=== What is expected ===
Return only the lines of the listing below that run from the line with "インスパイヤリングな姿に溢れて、トライアスロン！ (240, 1592)" through the line with "ユア子育ちスタジオについて (29, 2458)", both ends included, exactly as written.

=== Records for processing ===
***

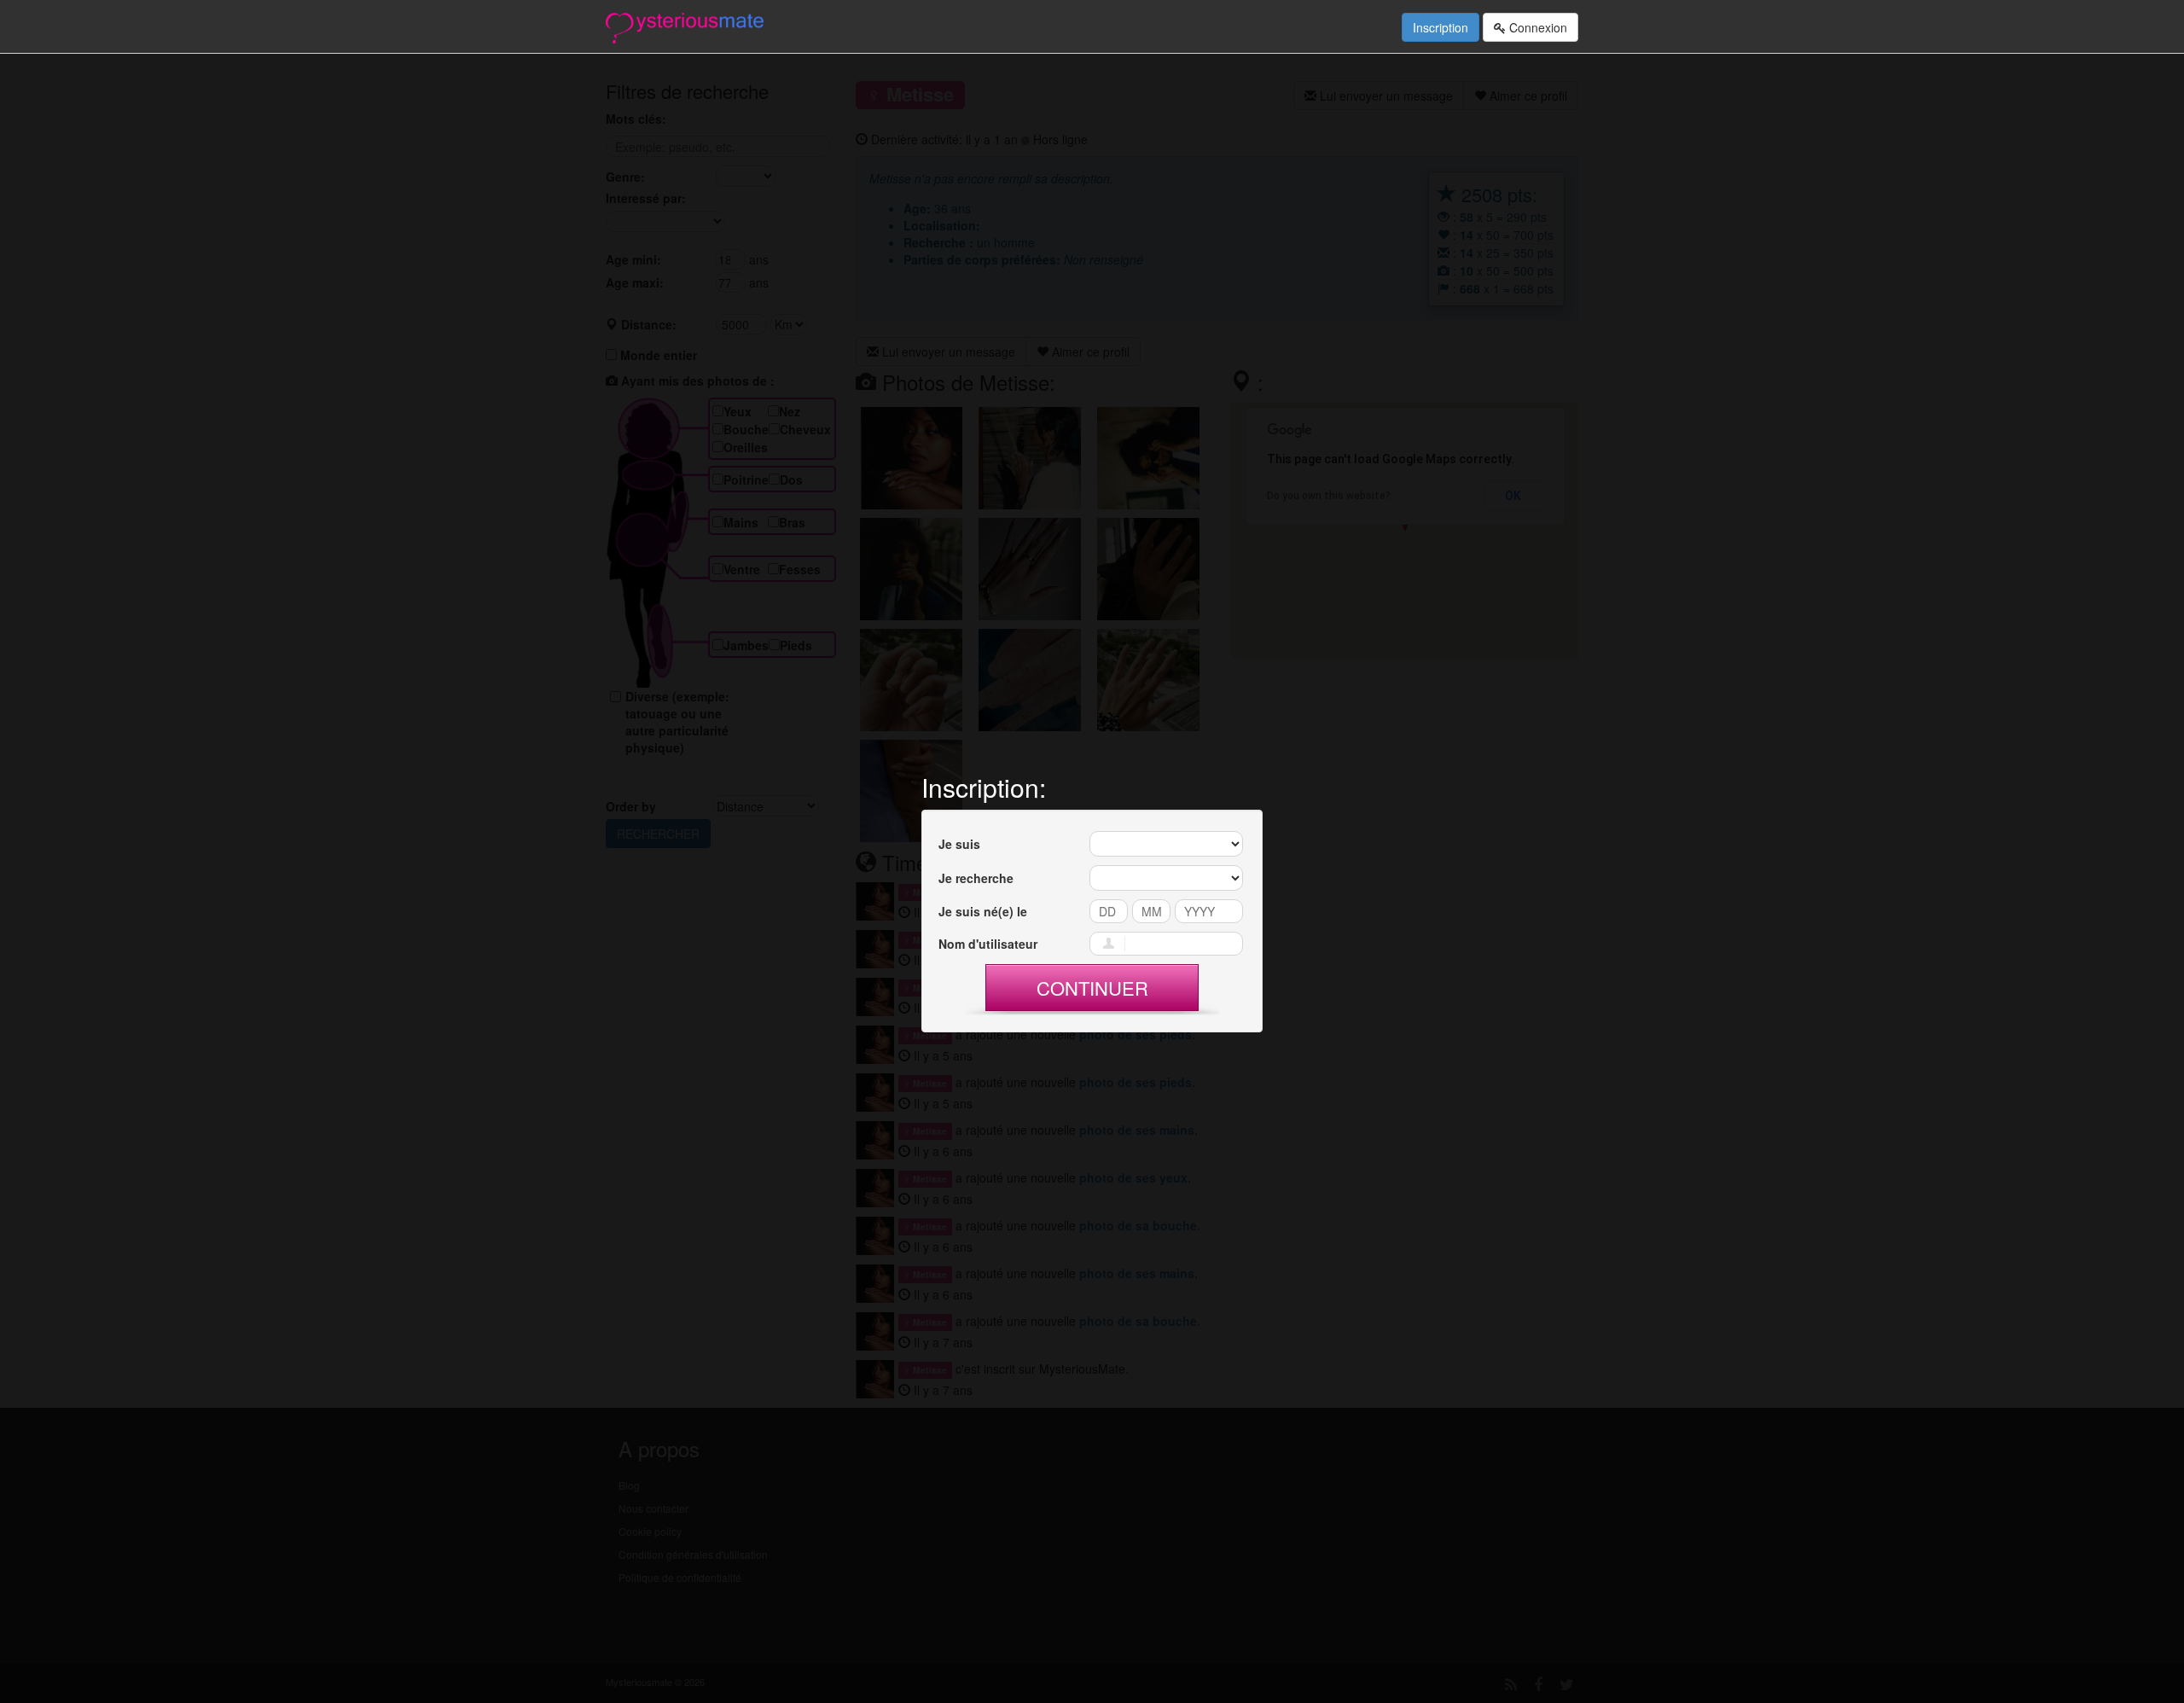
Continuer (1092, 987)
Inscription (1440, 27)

***

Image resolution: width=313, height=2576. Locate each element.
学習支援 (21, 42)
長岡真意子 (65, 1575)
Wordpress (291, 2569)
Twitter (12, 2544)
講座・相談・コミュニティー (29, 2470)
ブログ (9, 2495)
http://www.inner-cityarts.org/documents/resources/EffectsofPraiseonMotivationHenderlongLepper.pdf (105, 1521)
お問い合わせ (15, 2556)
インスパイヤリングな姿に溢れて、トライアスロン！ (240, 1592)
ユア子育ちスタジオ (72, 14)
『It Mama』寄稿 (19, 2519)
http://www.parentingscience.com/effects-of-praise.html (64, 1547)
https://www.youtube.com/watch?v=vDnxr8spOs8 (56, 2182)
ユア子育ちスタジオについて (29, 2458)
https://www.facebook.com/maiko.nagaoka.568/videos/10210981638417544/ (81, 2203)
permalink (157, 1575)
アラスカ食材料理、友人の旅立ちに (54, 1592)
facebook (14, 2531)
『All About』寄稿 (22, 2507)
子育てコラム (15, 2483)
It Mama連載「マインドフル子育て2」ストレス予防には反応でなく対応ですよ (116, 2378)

***

=== Response area ===
インスパイヤリングな姿に溢れて、トライアスロン！ (240, 1592)
ユア子育ちスタジオ (72, 14)
『It Mama』寄稿 (19, 2519)
http://www.parentingscience.com/effects-of-praise.html (64, 1547)
https://www.youtube.com/watch?v=vDnxr8spOs8 (56, 2182)
ユア子育ちスタジオについて (29, 2458)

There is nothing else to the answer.